Virusremmers ontwikkelen is een proces van de lange adem. Wat maakt ze van belang en hoe werken ze op moleculair niveau? ‘Er zijn al 1,5 miljoen moleculen getest op de replicatie van SARS-CoV-2.’

‘De beste kans om ook tegen toekomstige varianten van het coronavirus te werken, is een breedspectrum virusremmer, die functies blokkeert die zó belangrijk zijn of nauw luisteren dat ze tijdens de evolutie van het virus niet veranderen’, zegt viroloog Martijn van Hemert van het Leids Universitair Medisch Centrum (LUMC).

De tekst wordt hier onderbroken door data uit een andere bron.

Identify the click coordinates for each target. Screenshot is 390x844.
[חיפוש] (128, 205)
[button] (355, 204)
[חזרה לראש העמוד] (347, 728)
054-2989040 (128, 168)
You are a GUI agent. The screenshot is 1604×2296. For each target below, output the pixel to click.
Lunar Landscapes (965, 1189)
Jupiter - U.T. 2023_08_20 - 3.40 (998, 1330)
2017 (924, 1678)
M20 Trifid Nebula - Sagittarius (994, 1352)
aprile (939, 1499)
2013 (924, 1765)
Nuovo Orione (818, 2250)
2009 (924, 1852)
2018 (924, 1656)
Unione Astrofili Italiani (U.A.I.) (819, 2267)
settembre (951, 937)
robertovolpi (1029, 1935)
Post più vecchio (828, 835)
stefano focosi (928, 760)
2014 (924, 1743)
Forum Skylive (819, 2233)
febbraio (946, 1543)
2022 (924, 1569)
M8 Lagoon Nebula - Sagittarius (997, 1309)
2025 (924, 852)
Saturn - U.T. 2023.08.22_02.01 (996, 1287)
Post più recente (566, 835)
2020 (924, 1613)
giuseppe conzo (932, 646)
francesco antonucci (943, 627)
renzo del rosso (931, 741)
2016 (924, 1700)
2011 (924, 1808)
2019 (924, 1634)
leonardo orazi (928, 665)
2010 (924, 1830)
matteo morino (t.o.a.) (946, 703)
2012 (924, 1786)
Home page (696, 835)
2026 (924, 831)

In de media hoor je veel over vaccins, maar die voorkómen infecties. Van Hemert richt zich op de volgende stap, na de infectie. Als voorbeeld van zo’n breedspectrum doelwit noemt hij het polymeraseenzym van SARS-CoV-2, dat het genetisch materiaal van het virus dupliceert. Daarom ontwerpen onderzoekers nucleosideanalogen, moleculen die sterk lijken op de nucleotiden die het polymerase normaal inbouwt in de nieuwe streng RNA, maar een andere vorm hebben. Daardoor loopt het polymerase vast en stopt de replicatie. Remdesivir is een voorbeeld van een nucleosideanaloge virusremmer. Het is geen wondermiddel, maar het vermindert wel de verspreiding van het virus in coronapatiënten.

‘Remdesivir ontsnapt aan het proofreadingmechanisme’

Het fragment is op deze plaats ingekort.